NEW YORK (Reuters) - Bank of America Corp and its Merrill Lynch unit will pay $14 million to settle lawsuits claiming that they forced financial adviser trainees to work 60 hours and more per week, including on weekends, without paying them overtime.

The settlement filed on Tuesday night in federal court in Manhattan resolves proposed class-action claims that the second-largest U.S. bank violated the rights of roughly 9,500 trainees nationwide who worked for several weeks or months in its Practice Management Development program.

Plaintiffs like Andrew Blum of Stuart, Florida; Zaq Harrison of Baltimore; Samuel Jorgenson in New York and Ronni Reiburn in New York claimed that Merrill regularly required them to work 10- to 14-hour days, attend client functions and work on weekends.

They said the work was necessary because Merrill expected them to generate client leads, but that the failure to pay for their extra time violated the federal Fair Labor Standards Act.

Bank of America spokesman Bill Halldin declined to comment on the settlement. The accord requires court approval.

Justin Swartz, a lawyer for the plaintiffs, said the accord provides about $1,000 per class member, after legal fees.

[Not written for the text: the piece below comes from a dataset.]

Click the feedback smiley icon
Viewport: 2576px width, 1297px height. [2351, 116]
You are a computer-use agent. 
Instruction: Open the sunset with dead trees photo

The plaintiffs' law firms, Outten & Golden and Shavitz Law Group, plan to seek $4.67 million in fees, or one-third of the settlement amount, court papers show.

Bank of America and other large U.S. banks took steps more than two years ago to ease working conditions for some staff, following the July 2013 death from natural causes of a 21-year-old Bank of America Merrill Lynch (NYSE:BAC) intern in London.

Another law firm had filed a similar overtime lawsuit in January 2014 in federal court in Los Angeles.

The judge in that case rejected a proposed $5 million settlement last April, in part because the accord would have also covered claims arising from class members' subsequent employment as financial advisers.

Plaintiffs in the California settlement would have received about $90 each, after legal fees, according to court papers.

© Reuters. Company logo of the Bank of America and Merrill Lynch is displayed at its office in Hong Kong

The cases are Blum et al v. Merrill Lynch & Co et al, U.S. District Court, Southern District of New York, No. 15-01636; and Reiburn et al v. Merrill Lynch & Co et al in the same court, No. 15-02960.